White balance means adjusting a certain colour of light to appear achromatic. It’s challenging to even see what the “white” is here, so it’s not entirely the issue, or at least not the more glaring one.
Explain your second point about “dynamic range”. What do you mean?
Well, at some point those “overburn” areas need to get desaturated and faded in a “pleasing way”
Ok that is not helping much, I see what’s the problem but, I don’t see such issue whether I shoot canon or sony (super weird color shifting?) It all kinda “burns” naturally towards overexposed areas (at least from what I’ve seen there aren’t any oversaturated colors when overexposed)
Maybe it all lies in some smart color-aware postprocessing tools…
This is a potential solution. The issue is to see the problem clearly.
All commercial DSLRs break in the same way to the best of my knowledge. This is strictly one axis of gamut mapping. There are loosely two to consider. This one is easy to see for most folks on common hardware.
Does it? Have you tested?
The bottom line is that they don’t do what most sane folks would think should do.
That is, we are dealing with two devices, a display and a camera image. For the most part, the display has the intensity range to display the image as it is, but the camera didn’t have enough range to capture the appropriate value.
That is, if we think of a colour in some ABC three channels system, the scene through the ABC filters had a colour coordinate that was too high for the camera to record; the proper colour coordinate lives above and outside the mesh of the camera if you will. The camera could only record one or two of the coordinates, not all three required.
So the question is, given we are device bound, what should happen? Should a DSLR simply offer up the three channels as it saw them, as we have here, skewing the skin tone wildly to a purely saturated yellow, or should something else happen? Eventually, with enough intensity, the camera would display maximum intensity across all three filters, creating an achromatic value, but that doesn’t help the fact that we have yellow skin.
Well, yes I always judge by display device limitation for “internet purposes” - srgb (or print, up to adobergb) but everything is dictated after raw processing (capture one or rawtherapee) So yeah, I never really deal with raw data as raw as it gets…
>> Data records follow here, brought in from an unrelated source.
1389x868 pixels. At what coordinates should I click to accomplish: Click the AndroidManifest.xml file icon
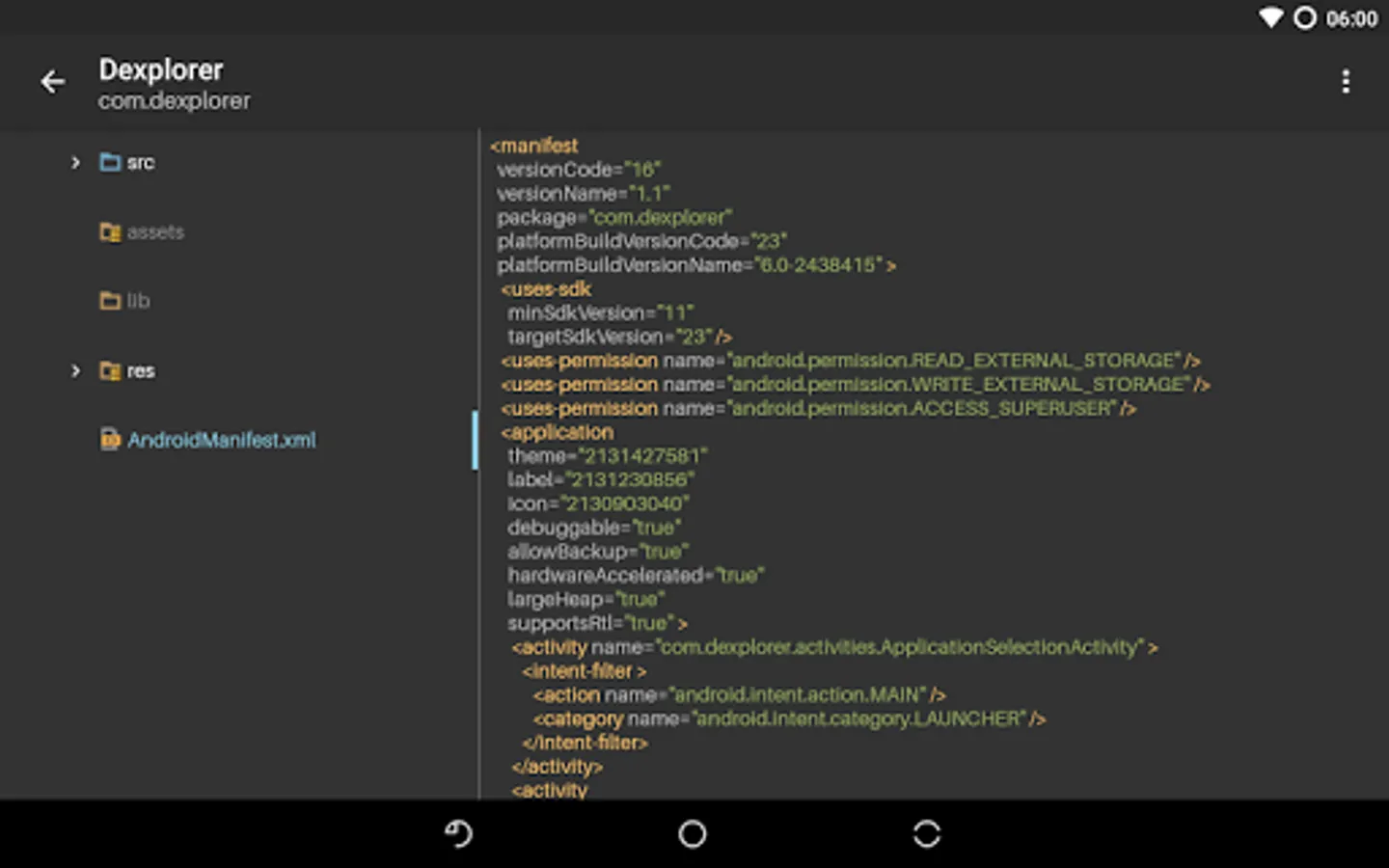coord(110,440)
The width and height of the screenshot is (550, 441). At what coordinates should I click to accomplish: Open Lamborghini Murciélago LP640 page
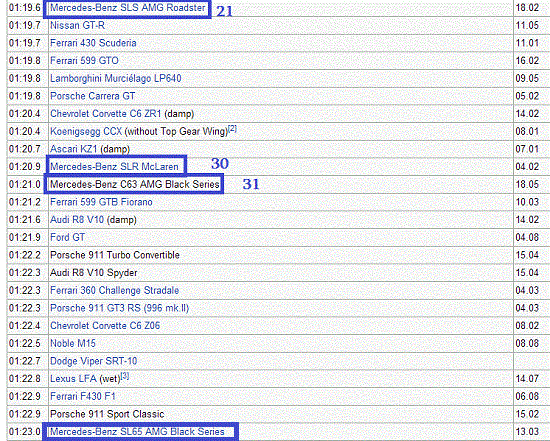pos(115,78)
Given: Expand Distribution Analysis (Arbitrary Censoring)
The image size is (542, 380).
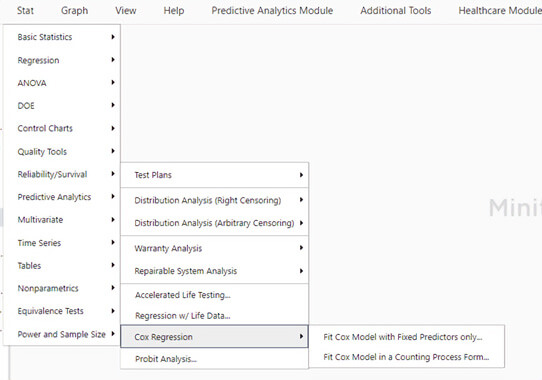Looking at the screenshot, I should 214,223.
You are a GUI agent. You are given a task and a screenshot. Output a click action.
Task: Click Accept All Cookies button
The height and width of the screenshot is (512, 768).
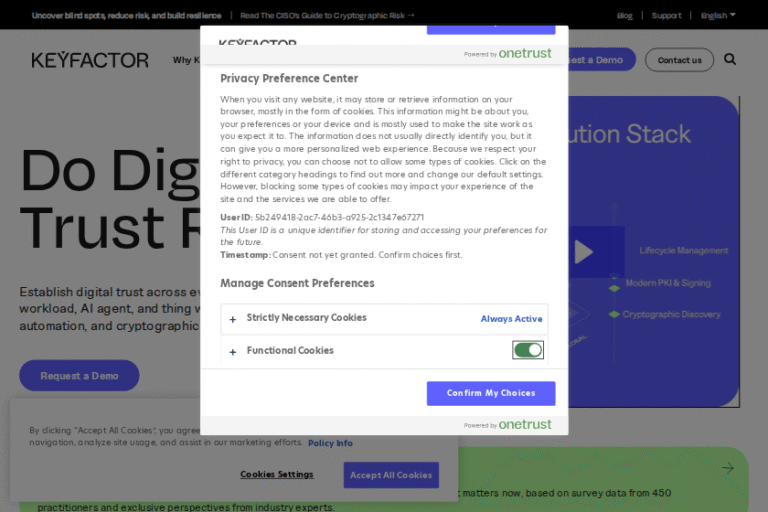[391, 475]
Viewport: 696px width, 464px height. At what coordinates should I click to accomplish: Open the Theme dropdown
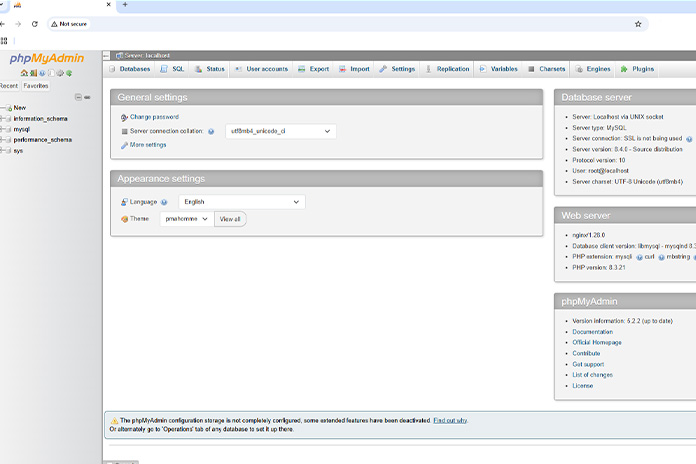point(187,218)
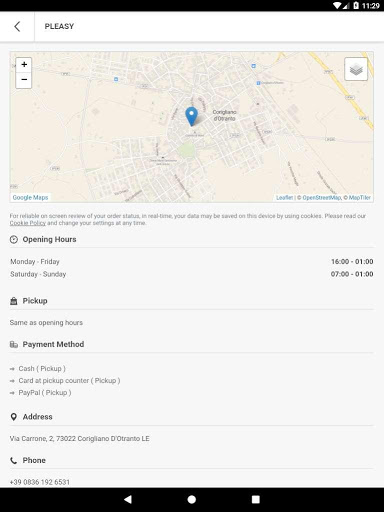Read the Cookie Policy link
The image size is (384, 512).
click(x=28, y=223)
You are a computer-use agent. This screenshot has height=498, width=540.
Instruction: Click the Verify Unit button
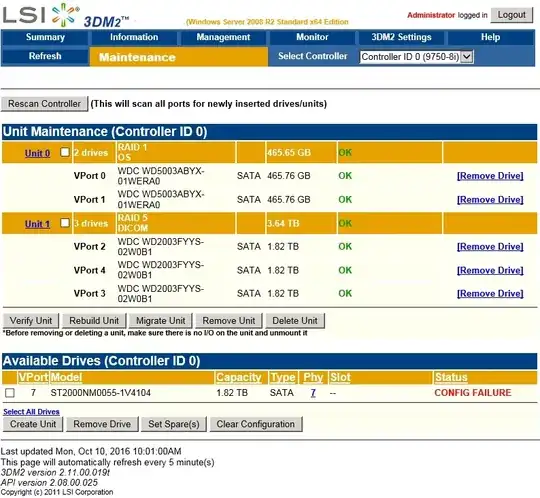pos(31,321)
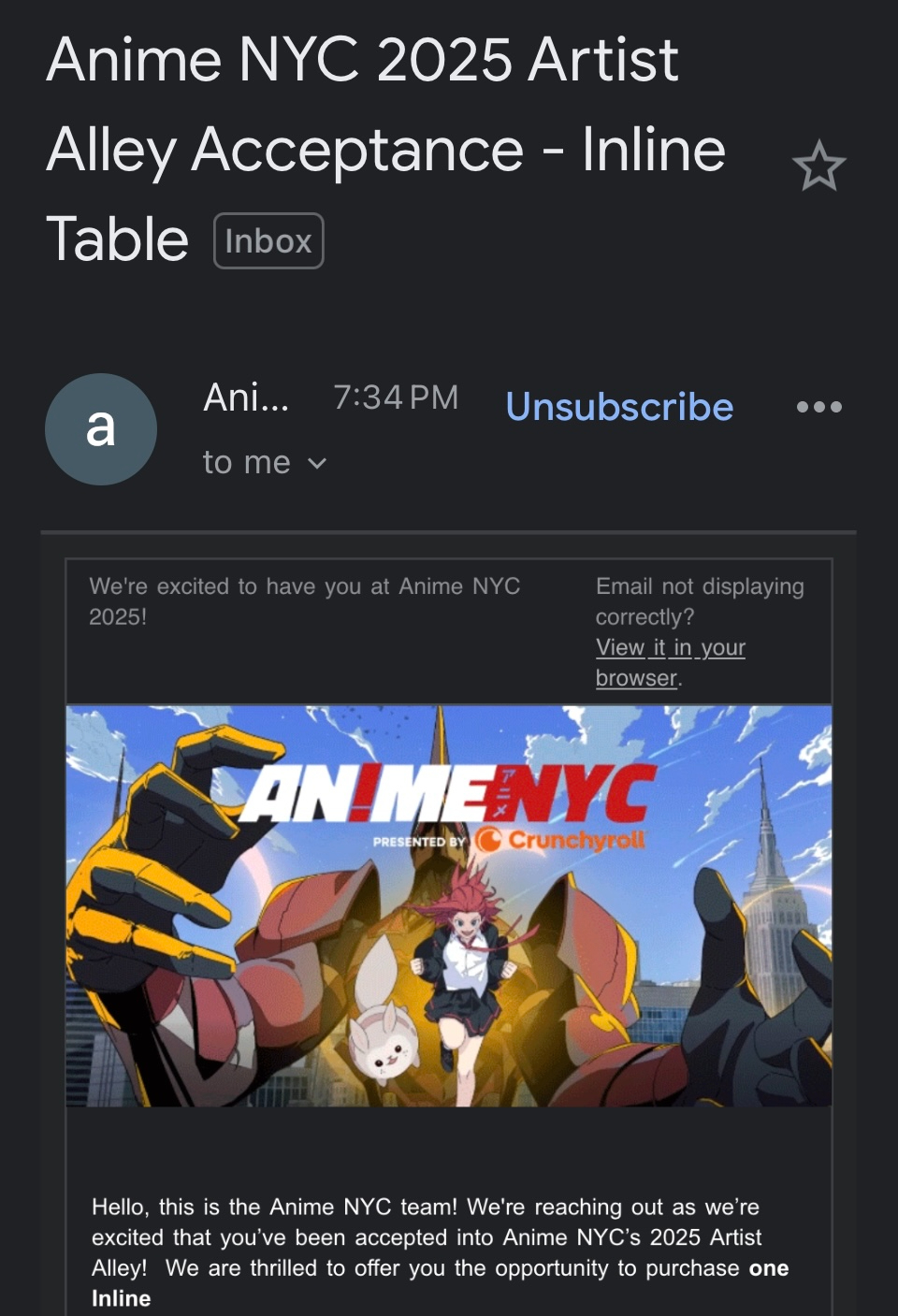898x1316 pixels.
Task: Click the Unsubscribe link
Action: (619, 407)
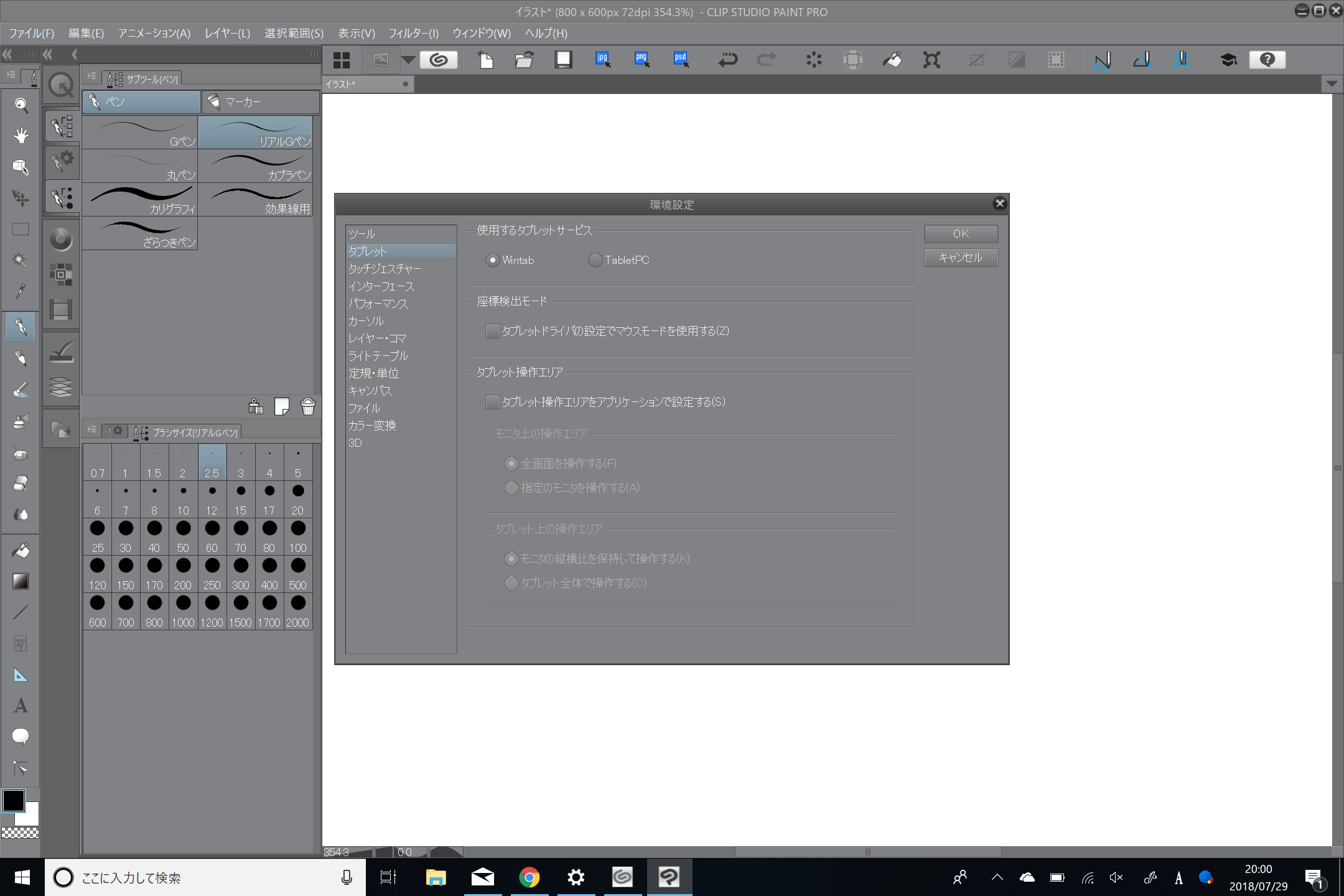
Task: Click the delete sub tool trash icon
Action: (307, 407)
As to what should happen, as long as there isn’t a universal way of handling things then the most popular and accepted solution should be adopted… probably
Ah okay, so it’s back to “bro science” when designer asks for fabric color
I’m used to this but it’s kinda weird that something as essential as colors or color space isn’t really standardized to a point where I could just input values without eyeballing stuff and guessing all the possible valuable outcome really, a “bro science” experiment this all color stuff in CG
No. The colour transforms are more or less solid. Gamut mapping is missing in this domain. It’s existed in print etc for years, just not yet in this domain.
Not quite. There are pure primaries in ACEScg as well. The same problems are exactly present as discussed above. There is no real nuanced gamut mapping.
What is the expected result? I only see the non-overexposed colors in your picture. The point/problem is what happens with those colors when they become overexposed. For example you have a nice and perfectly working material in one lighting condition but it gets weird colors and saturation once it gets in bright sun etc…
There needs to be some sort of “nice looking” and well controled desaturation and contrast controls for limited bitdepth output. Of course you can use postproduction on linear output outside blender but that’s not a “nice” solution to the problem…
ACES isn’t quite used as widely as folks think. But needless to say, ACES has precisely the issues outlined; lack of a more sophisticated gamut mapping. Both high intensity and wider gamut chromaticities “down gamut” will reveal quite a few nasty issues.
The videos posted in this thread will tell you how to install ACES for Blender.
You won’t be able to switch between ACES and Filmic while Blender is running, tho. You’ll have to swap out files on your drive and re-launch Blender each time.
I posted a tweak in this thread to make switching between systems slightly easier.